Please watch it. Its awesome!
"My Way" is a song popularized by Frank Sinatra. Its lyrics were written by Paul Anka and set to music based on the French song "Comme d'habitude" composed in 1967 by Claude Francois and Jacques Revaux, with lyrics by Claude Francois and Gilles Thibault.
"My Way" is often quoted as the most covered song in history.
The lyrics of "My Way" tell the story of a man who, having grown old, reflects on his life as death approaches. He is comfortable with his mortality and takes responsibility for how he dealt with all the challenges of life while maintaining a respectable degree of integrity.
American immigration history can be viewed in four epochs: the colonial period, the mid-nineteenth century, the turn of the twentieth century, and post-1965. Each period brought distinct national groups, races and ethnicities to the United States.

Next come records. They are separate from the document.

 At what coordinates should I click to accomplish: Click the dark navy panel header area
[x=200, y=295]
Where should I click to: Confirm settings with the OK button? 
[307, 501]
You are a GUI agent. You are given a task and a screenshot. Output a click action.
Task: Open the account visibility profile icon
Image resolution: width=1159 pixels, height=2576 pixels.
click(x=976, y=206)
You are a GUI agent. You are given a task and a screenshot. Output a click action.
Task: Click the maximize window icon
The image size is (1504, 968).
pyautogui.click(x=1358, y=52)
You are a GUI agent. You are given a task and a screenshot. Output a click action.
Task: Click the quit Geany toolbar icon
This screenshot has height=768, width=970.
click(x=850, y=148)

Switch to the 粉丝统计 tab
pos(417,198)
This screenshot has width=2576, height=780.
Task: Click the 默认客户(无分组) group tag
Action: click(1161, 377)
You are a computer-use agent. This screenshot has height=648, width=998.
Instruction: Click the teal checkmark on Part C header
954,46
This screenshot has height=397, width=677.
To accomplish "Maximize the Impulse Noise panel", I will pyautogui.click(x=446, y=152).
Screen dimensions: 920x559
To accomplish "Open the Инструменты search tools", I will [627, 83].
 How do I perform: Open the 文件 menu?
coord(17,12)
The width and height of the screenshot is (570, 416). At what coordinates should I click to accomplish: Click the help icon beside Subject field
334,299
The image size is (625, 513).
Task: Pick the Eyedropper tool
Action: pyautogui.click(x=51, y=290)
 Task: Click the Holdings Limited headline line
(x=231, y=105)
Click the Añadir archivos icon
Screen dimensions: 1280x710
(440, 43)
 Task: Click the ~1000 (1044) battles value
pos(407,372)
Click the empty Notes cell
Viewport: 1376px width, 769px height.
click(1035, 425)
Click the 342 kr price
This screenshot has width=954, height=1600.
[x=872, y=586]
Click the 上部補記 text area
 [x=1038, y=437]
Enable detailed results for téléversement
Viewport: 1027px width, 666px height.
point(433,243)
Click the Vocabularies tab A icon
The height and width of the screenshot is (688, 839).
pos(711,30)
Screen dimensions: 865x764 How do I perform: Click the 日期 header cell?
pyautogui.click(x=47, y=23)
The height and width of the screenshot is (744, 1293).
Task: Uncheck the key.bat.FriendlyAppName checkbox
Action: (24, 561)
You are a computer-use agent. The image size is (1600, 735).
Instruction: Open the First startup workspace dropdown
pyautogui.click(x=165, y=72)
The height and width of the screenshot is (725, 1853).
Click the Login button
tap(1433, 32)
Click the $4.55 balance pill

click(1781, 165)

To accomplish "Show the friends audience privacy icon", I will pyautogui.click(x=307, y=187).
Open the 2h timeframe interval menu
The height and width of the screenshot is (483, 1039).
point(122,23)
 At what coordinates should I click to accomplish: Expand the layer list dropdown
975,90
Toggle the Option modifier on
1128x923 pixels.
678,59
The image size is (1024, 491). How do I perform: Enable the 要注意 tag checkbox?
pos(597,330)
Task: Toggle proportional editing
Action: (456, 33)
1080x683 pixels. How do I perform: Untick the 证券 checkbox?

During the seventeenth century, approximately 175,000 Englishmen migrated to Colonial America..
Over half of all European immigrants to Colonial America during the 17th and 18th centuries arrived as indentured servants.
The mid-nineteenth century saw mainly an influx from northern Europe; the early twentieth-century mainly from Southern and Eastern Europe; post-1965 mostly from Latin America and Asia.
Most of the European refugees fleeing the Nazis and World War II, similar to the immigrants from China during the civil war to Singapore and South-east Asia in the 1940s.
Throughout its history, America has served as the destination point for a steady flow of immigrants. During the colonial era most migrants came from northern European countries. Their numbers declined with the onset of the Revolutionary War during the 1770s, but immigration later picked up strongly again during the 1840s and 1850s.
New arrivals came from several European countries during this period, but most came from Ireland and Germany, where devastating crop failures forced many residents to leave their homelands. Many settled in New York City, where the population increased from 200,000 residents in 1830 to 515,000 in 1850. By 1860, New York was home to over one million residents. More than half of the city's population at that time were immigrants and their American-born children.
Albeit a country many times bigger than Singapore, the United States of America is also a country of immigrants.
Like Singapore, the United States of America is a One Nation, Many Peoples.
There is a scene in this video of early immigrants to USA looking at the Statue of Liberty in New York.
Imagine that of the early immigrants to Singapore in a boat on the Singapore River and looking at the statue of Merlion (but built in Singapore many decades later).
Every country in the world, big or small, is lived by every individual for centuries, generations with the life of my way, your way and our way together.
Frank Sinatra's own way to grow up in America as his immigrant father from Italy is very different from every Singaporean to live it his way and the way of the forefathers to migrate to Singapore in the early days.
We are Singaporeans. We are the "Singapore Way" based on the way of the "Singapore Pledge", different from the ways of other countries in the world.
Happy 47th National Day Singapore! Majullah Singapore!